Let’s look at a few of the most popular quality measures and the target range in relation to where the compliance should stand for a profitable revenue cycle. 

  • Patient Access Quality:
    1. Physician Authorization: 96-98% compliance is required
    2. Inpatient Admissions & Outpatient Registration Error: Less than 1-2%
    3. Point of Service cash collections from patient (self-pay and deductibles): Collect an average of $75.00 per visit – they must be collected in accordance with Stark Laws.
  • Case Management:
    1. Payor Acceptance of Treatment Plan, based on authorization: 95-95%
    2. Clinical denials overturn rate: 95%
  • Health Information Management Quality:
    1. DNFB or Discharged Not Final Billed or bill holds: Less than ½ day in A/R
    2. Charge capture quality: 98% compliance required.
  • Patient Accounting:
    1. Outstanding A/R: Less than 52 days outstanding
    2. A/R over 90 days: 17-20%
    3. A/R over 120 days: 10-20%
  • Revenue Cycle Departments:
    1. Denial overturn ratio: 95-98%
    2. Underpayments overturn ratio: 95-98%
    3. Payment to gross charge ratio: 100%
    4. Cost to collect ratio: Less than 2.5%
    5. Bad debt expense of gross revenue: Less than 4-5%
    6. Bad debt expense of net revenue: Less than 2-3%

Incorporating metrics and targets helps to keep a healthcare business streamlined.  Improvements to clinical documentation should happen as part of any effective compliance program and can ultimately improve the case mix index.

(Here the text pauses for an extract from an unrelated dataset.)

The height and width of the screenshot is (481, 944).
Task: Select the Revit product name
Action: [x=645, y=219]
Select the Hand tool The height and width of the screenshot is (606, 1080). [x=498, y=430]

In turn, revenue cycle is improved as well. For example, in 2013, Baptist Hospital of Miami’s baseline Medicare case mix index was 1.56. After implementing their Baptist Health South Florida’s CDI program with their physician clinical documentation improvement specialists, their case mix index improved to 1.74 as a direct impact of the physicians reclaimed ability to capture the severity of the illness allowing for appropriate reimbursement.

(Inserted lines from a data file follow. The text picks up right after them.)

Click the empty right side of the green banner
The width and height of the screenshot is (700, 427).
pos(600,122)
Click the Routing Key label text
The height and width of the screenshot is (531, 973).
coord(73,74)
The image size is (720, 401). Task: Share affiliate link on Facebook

Routine self-auditing and compliance work hand in hand with revenue.  For instance, a self-audit should include a review of payor contracts which might result in the incorporation of improved coding and billing practices which would very likely improve revenue cycle. Another real-world example, a Tampa anesthesiology group outsourced their coding, but found their revenue performance did not improve.  The group had a third party conduct an audit of their contract management process, and only then were they were able to take corrective measures and build stronger contracts, ultimately improving their revenue cycle.

Finally, as in health care, “prevention is the best medicine.” Preventing adverse incidents and compliance violations protects earned revenue.  Clinical documentation improvement should be used as an exercise in compliance.  Appropriate documentation supports medical necessity, which in turn supports provider reimbursement.  A recent Healthcare Advisory Board report determined that the largest source of estimated revenue loss in hospitals varying in size (0-500 beds) was directly attributed to inadequate documentation. The revenue loss was between $2- $5.5 million for an average 250-bed hospital!  This was concluded after a midcycle revenue analysis that included coding, compliance and CDI.  Contributing to revenue loss was the increase of audits ($1.7-$3.3 million) and coding deficiencies ($1-$2.5 million).  Combined, there was an average revenue loss of $4-$11.3 million for one average sized hospital.  With losses like this, a small provider could never sustain business.

The common misconception is that compliance is like insurance and it’s there “in case.” However, an effective (and protective) compliance program should be treated like a living, breathing thing.  When regulatory compliance requirements meet compliance program action, revenue is the result.